Great Sex, But Don’t Tell The Girlfriend

How’s this for weird. I used to figure that people (OK mainly men, do they count as people?) who talked about sex all the time didn’t get any. Working in a male, workshop environment for much of my career, as junior grease monkey, all the way up to a managerial position I’d seen and heard it all.

Not that I’m criticising those people. They are obviously sexual beings, they must be to think about it all the time. But for whatever reason, lack of partner or disinterested partner, they weren’t getting any, or not enough, or they were more adventurous than their partner. Talking about it was a better option than getting wound up about their unfulfilled sexual aspirations.

I’ll give you a few examples.

The first is mentioned here, in a post I wrote a while ago. I knew another guy who constantly went on about sex, the girls he’d seen walking past the open doors of the workshop, what a stud he was … he worked for the company next door and would wander in at lunch while we were eating our sandwiches. Not to put too fine a point on it he got right on our tits. Every ludicrously exaggerated statement from his mouth was accompanied by rolling eyes and wry smiles from the other lads in the workshop. It transpired that his own colleagues knew he was thoroughly hen-pecked at home. Sad in a way that he felt he had to pretend. He wasn’t sad in himself, just intensely irritating because of the enormous piles of crap he’d talk when trying to impress us, but sad that his wife obviously dominated the relationship and wasn’t matched to him sexually.

In contrast I worked with another guy a few years before that, who was popular with the ladies and the entire workshop talked about him. He just wandered round with silly grin on his face for most of the week as tales of his latest sexual escapades were recounted around the firm. His nickname? “Rhino”, because he always had the horn. Don’t blame me, I didn’t think it up.

There’s also the opposite of the sexually exaggerating individual of course. The one who says they’re not interested.
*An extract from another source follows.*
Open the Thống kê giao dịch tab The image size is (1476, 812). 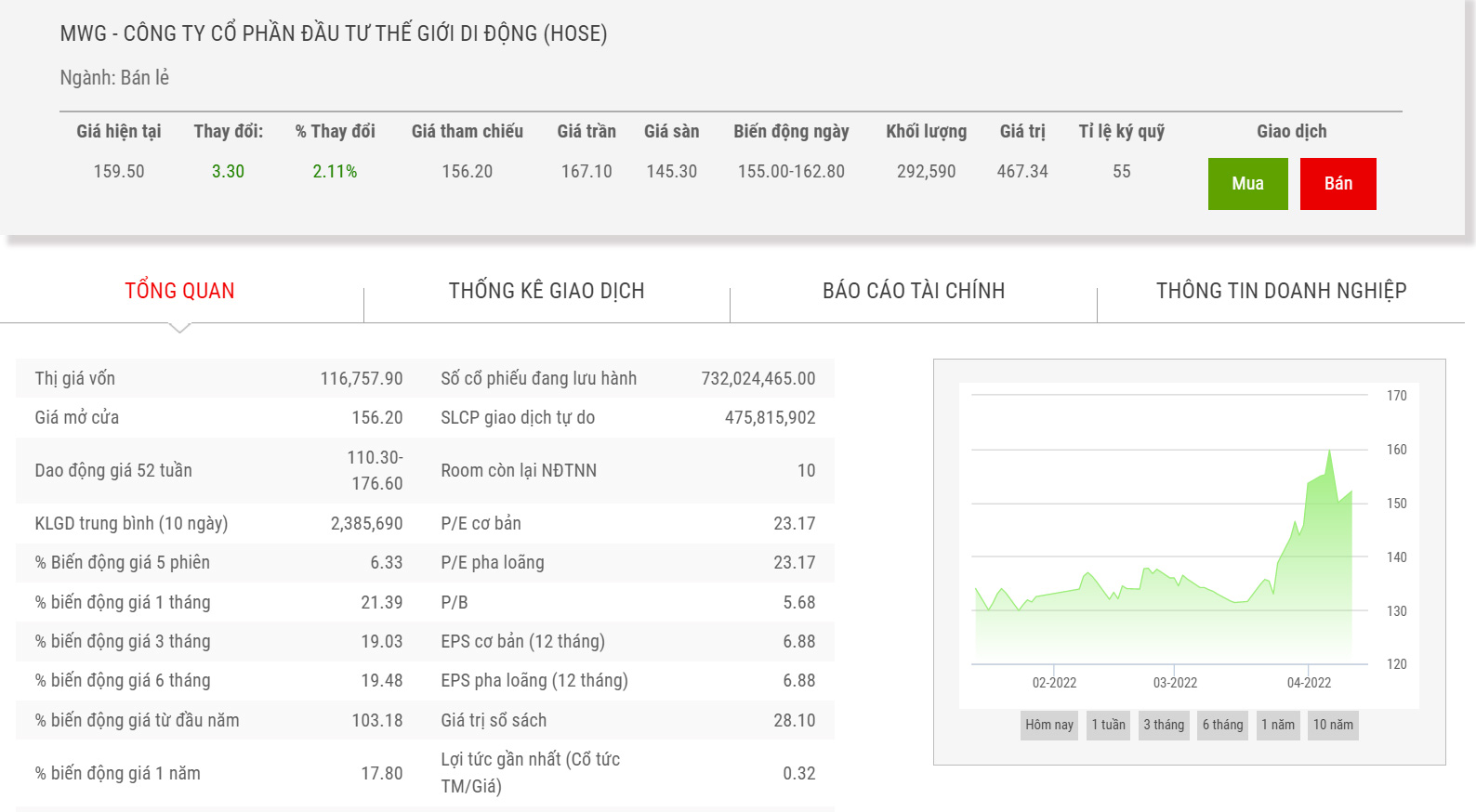point(547,291)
While I accept that some people don’t want sex, don’t think about it a lot or whatever, I’m always suspicious of people who deny their sexuality.

I’m thinking of a pair of women who worked in an admin office at my firm a few years ago. I always thought of them as Laurel and Hardy. Not because they wore bowler hats and had a tendency to do house moves on the side and have hilarious incidents with pianos, no, because they were like a pair of bookends. They would talk to each other and bounce conversation between themselves like a well rehearsed vaudeville act. It was a show for the benefit of the rest of the office. The subject of the show, as often as not, was how they weren’t really bothered about sex and had their respective husbands on “rations”.

Looking back I suppose they could have been screwing each other’s partner on the side, or even swinging together, with all the talk being to cover it up. Funny the games we play.

I do remember working (briefly) in the same office as a rather nice mature office administrator who loved to rub up against the salesmen when they came in for their periodic sales meetings. She would flirt with them mercilessly on the phone when they called, perhaps attracted by their enthusiasm, youth, vigour and charm/patter (delete as applicable). On the day of the sales meetings she would dress up as provocatively as she could, wear false nails that made typing impossible and have spent a fortune on getting her hair done.

As I remember her marital status was indeterminate, although I think separated and on the prowl summed it up. I never did find out if any or all of the sales team got to sample any of what she so obviously offered them

I wonder if it’s just a British thing, being that dishonest about your sexuality. Maybe dishonest is a harsh word, misrepresenting your sexuality and sex life might be more accurate. Why is it that the truth about their own sexuality frightens some people so much?